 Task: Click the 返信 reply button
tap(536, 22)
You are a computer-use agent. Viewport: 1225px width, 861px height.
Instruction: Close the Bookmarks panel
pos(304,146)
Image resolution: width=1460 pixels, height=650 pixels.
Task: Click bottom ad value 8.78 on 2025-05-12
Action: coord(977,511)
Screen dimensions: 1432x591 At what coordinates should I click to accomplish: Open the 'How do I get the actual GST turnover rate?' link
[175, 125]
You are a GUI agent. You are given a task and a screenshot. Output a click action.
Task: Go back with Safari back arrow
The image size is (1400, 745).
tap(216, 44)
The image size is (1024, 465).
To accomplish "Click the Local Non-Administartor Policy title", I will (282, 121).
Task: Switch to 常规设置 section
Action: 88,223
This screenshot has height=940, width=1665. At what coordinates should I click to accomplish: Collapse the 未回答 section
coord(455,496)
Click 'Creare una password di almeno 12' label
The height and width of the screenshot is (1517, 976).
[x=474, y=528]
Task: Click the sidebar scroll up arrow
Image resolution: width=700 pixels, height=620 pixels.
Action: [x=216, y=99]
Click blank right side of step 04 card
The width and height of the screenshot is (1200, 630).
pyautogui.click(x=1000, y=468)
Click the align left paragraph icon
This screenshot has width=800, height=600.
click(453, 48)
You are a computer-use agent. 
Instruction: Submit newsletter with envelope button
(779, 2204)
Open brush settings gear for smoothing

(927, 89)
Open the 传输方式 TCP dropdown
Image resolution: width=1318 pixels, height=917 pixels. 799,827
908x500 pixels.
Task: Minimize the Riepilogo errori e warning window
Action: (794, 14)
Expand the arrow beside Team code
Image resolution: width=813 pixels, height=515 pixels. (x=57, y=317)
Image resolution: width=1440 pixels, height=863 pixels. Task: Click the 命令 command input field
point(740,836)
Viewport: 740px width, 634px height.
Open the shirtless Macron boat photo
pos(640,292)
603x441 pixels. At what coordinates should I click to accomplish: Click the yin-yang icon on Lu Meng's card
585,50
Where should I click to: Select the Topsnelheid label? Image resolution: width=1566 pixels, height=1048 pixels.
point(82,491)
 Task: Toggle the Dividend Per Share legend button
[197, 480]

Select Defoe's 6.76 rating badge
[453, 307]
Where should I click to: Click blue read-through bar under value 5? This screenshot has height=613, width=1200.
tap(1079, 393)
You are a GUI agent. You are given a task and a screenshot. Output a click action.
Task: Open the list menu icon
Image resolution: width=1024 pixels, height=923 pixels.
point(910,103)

#### [What to work on]
Write out all the entries above again, switching "GUI agent" to "interface agent" wherever it appears and leaving everything else unchanged.

#### [Task answer]
 Task: Click the 返信 reply button
tap(536, 22)
You are a computer-use agent. Viewport: 1225px width, 861px height.
Instruction: Close the Bookmarks panel
pos(304,146)
Image resolution: width=1460 pixels, height=650 pixels.
Task: Click bottom ad value 8.78 on 2025-05-12
Action: coord(977,511)
Screen dimensions: 1432x591 At what coordinates should I click to accomplish: Open the 'How do I get the actual GST turnover rate?' link
[175, 125]
You are a interface agent. You are given a task and a screenshot. Output a click action.
Task: Go back with Safari back arrow
The image size is (1400, 745).
tap(216, 44)
The image size is (1024, 465).
To accomplish "Click the Local Non-Administartor Policy title", I will (282, 121).
Task: Switch to 常规设置 section
Action: 88,223
This screenshot has height=940, width=1665. At what coordinates should I click to accomplish: Collapse the 未回答 section
coord(455,496)
Click 'Creare una password di almeno 12' label
The height and width of the screenshot is (1517, 976).
[x=474, y=528]
Task: Click the sidebar scroll up arrow
Image resolution: width=700 pixels, height=620 pixels.
Action: [x=216, y=99]
Click blank right side of step 04 card
The width and height of the screenshot is (1200, 630).
pyautogui.click(x=1000, y=468)
Click the align left paragraph icon
This screenshot has width=800, height=600.
click(453, 48)
You are a computer-use agent. 
Instruction: Submit newsletter with envelope button
(779, 2204)
Open brush settings gear for smoothing

(927, 89)
Open the 传输方式 TCP dropdown
Image resolution: width=1318 pixels, height=917 pixels. 799,827
908x500 pixels.
Task: Minimize the Riepilogo errori e warning window
Action: (794, 14)
Expand the arrow beside Team code
Image resolution: width=813 pixels, height=515 pixels. (x=57, y=317)
Image resolution: width=1440 pixels, height=863 pixels. Task: Click the 命令 command input field
point(740,836)
Viewport: 740px width, 634px height.
Open the shirtless Macron boat photo
pos(640,292)
603x441 pixels. At what coordinates should I click to accomplish: Click the yin-yang icon on Lu Meng's card
585,50
Where should I click to: Select the Topsnelheid label? Image resolution: width=1566 pixels, height=1048 pixels.
point(82,491)
 Task: Toggle the Dividend Per Share legend button
[197, 480]

Select Defoe's 6.76 rating badge
[453, 307]
Where should I click to: Click blue read-through bar under value 5? This screenshot has height=613, width=1200.
tap(1079, 393)
You are a interface agent. You are given a task and a screenshot. Output a click action.
Task: Open the list menu icon
Image resolution: width=1024 pixels, height=923 pixels.
point(910,103)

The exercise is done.